August 18, 2011
The University of Tennessee's SimCenter, aka the National Center for Computational Engineering, received some unwelcome attention this week when five members of Congress got wind of a contract that would put Chinese-made computer components into the center. The deal would put hardware made by China-based Huawei into the storage infrastructure there. Concerns were raised since supercomputers at SimCenter are tasked with sensitive military simulations, including flight tests for aircraft and spacecraft, and simulations of submarine warfare.
The storage in question is a Huawei Symantec NAS system, with Symantec providing the software and Huawei providing some of the hardware components. The two companies formed a joint venture in 2008, with Huawei owning 51 percent of the hybrid organization.
Huawei has been the subject of controversy before. In 2010, the NSA urged major telecom companies to avoid using Huawei gear in the cell towers of the national 4G wireless network, because of potential security concerns. And then earlier this year, the company backed out of its plans to acquire server maker 3Leaf, when the deal came under scrutiny by the US government.
Fears of Huawei's Chinese connection haven't faded. According to a Washington Time article, four senators and one House member penned a letter to the Pentagon, the Department of Energy, and the Securities and Exchange Commission, asking them to review the SimCenter contract in light of potential risks to national security. According to the WT report, the five lawmakers wrote:
"Given Huawei’s close ties to the [Chinese] government and its military and intelligence sectors, its history of alleged corrupt practices and infringement on intellectual-property rights, and concerns it may act as an agent for a foreign government, Huawei is not an appropriate partner for advanced U.S. research centers - especially those working on critical or classified defense projects for the United States government."

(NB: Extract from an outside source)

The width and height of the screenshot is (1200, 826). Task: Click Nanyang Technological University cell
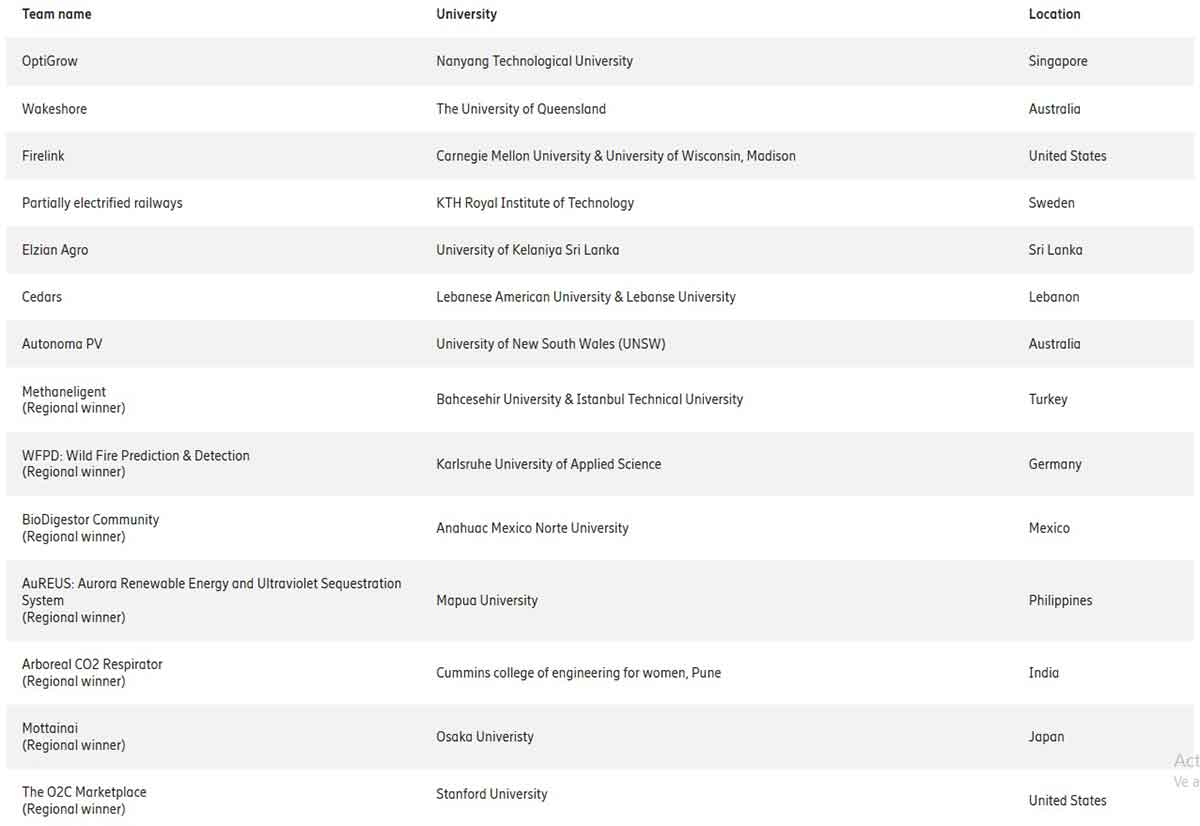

The lawmakers also said that Huawei has been subsidized by the Chinese government, which gives it an unfair advantage over its competition, particularly US-based companies. Huawei Symantec has tried to keep a pretty low profile in its dealings in the States, preferring to use US-based companies to close deals. In this case California-based MPAK, a systems integration, actually won the SimCenter bid, using Huawei Symantec as the NAS provider.
According to MPAK Founder and CEO Mike Kornblum, his company is using Huawei Symantec to compete against indigenous vendors like Isilon, Panasas, and BlueArc. Kornblum thinks Huawei Symantec could potentially shake up the U.S. market, security fears, notwithstanding. In the WT article, he was quoted as saying that the security concerns in this case are unfounded, noting that the Huawei hardware is not part of the hard drive componentry, where any sensitive data would be stored.
Huawei's VP for external affairs, William Plummer, also pointed out that while security concerns are real, his company is global, adding "It is incorrect to suggest that the gear of one vendor is somehow less secure than the gear of another."